Source data:
-=-=-=-=-
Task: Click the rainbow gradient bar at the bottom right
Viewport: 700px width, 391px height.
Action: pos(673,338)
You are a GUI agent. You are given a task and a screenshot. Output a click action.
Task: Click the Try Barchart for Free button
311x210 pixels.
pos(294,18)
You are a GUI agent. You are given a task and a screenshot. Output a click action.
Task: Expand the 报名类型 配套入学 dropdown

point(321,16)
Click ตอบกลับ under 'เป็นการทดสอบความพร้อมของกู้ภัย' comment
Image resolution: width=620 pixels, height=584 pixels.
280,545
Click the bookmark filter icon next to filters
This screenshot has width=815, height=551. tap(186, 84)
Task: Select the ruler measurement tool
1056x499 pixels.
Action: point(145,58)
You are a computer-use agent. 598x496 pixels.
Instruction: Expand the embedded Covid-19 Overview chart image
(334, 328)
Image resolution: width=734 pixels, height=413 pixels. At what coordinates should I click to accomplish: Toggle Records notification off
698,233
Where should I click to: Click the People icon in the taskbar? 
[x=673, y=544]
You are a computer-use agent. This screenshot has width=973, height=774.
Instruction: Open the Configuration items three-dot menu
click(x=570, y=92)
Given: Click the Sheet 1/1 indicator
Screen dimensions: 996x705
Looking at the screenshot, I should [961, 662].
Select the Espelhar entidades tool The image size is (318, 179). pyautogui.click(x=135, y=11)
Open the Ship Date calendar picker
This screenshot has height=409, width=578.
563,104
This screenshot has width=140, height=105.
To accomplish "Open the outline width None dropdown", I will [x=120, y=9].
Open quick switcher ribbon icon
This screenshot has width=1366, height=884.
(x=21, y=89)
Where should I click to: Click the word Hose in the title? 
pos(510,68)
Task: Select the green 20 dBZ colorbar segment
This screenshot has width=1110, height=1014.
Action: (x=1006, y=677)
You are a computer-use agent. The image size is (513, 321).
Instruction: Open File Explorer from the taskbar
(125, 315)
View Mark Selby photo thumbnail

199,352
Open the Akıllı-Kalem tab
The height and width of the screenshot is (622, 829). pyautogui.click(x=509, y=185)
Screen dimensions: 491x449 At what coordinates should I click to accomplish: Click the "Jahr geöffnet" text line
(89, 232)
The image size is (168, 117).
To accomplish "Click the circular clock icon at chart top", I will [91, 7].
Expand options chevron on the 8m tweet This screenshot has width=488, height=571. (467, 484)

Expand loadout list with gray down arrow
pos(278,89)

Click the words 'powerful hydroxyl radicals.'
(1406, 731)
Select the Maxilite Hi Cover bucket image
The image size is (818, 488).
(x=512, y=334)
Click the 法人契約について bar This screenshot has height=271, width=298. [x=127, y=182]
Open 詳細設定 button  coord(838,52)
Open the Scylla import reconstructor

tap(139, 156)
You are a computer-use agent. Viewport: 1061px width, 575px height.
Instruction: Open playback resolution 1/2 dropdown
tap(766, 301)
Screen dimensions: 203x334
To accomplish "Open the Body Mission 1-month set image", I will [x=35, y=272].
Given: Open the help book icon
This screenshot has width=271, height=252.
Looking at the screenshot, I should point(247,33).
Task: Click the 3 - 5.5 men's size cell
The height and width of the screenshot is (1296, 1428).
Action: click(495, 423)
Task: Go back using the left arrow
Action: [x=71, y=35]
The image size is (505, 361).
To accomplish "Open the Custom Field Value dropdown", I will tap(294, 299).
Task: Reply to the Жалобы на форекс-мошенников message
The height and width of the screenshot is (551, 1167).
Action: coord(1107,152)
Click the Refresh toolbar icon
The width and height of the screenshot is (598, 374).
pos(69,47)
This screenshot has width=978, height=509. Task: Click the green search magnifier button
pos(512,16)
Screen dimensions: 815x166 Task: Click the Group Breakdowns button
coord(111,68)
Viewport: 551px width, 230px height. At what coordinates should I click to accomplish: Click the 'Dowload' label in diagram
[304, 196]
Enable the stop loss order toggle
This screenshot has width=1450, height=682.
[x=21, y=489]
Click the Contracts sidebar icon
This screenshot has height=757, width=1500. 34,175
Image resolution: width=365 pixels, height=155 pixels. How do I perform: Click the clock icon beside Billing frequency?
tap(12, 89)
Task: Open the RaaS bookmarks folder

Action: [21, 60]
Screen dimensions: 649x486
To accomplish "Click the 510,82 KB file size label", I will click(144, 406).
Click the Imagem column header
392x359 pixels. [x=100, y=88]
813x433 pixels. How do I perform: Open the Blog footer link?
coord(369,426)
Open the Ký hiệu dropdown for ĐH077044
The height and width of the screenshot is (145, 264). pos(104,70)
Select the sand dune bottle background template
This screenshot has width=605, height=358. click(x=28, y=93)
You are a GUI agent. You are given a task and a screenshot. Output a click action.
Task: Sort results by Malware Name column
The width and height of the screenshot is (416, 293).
-=-=-=-=-
▶ [TASK OBJECTIVE]: Lines that contain "will" should be pulled from the entries above and reported.

▶ [OUTPUT OF THE EXERCISE]:
To accomplish "Open the outline width None dropdown", I will [x=120, y=9].
To accomplish "Click the circular clock icon at chart top", I will [91, 7].
To accomplish "Open the Body Mission 1-month set image", I will [x=35, y=272].
To accomplish "Open the Custom Field Value dropdown", I will tap(294, 299).
To accomplish "Click the 510,82 KB file size label", I will click(144, 406).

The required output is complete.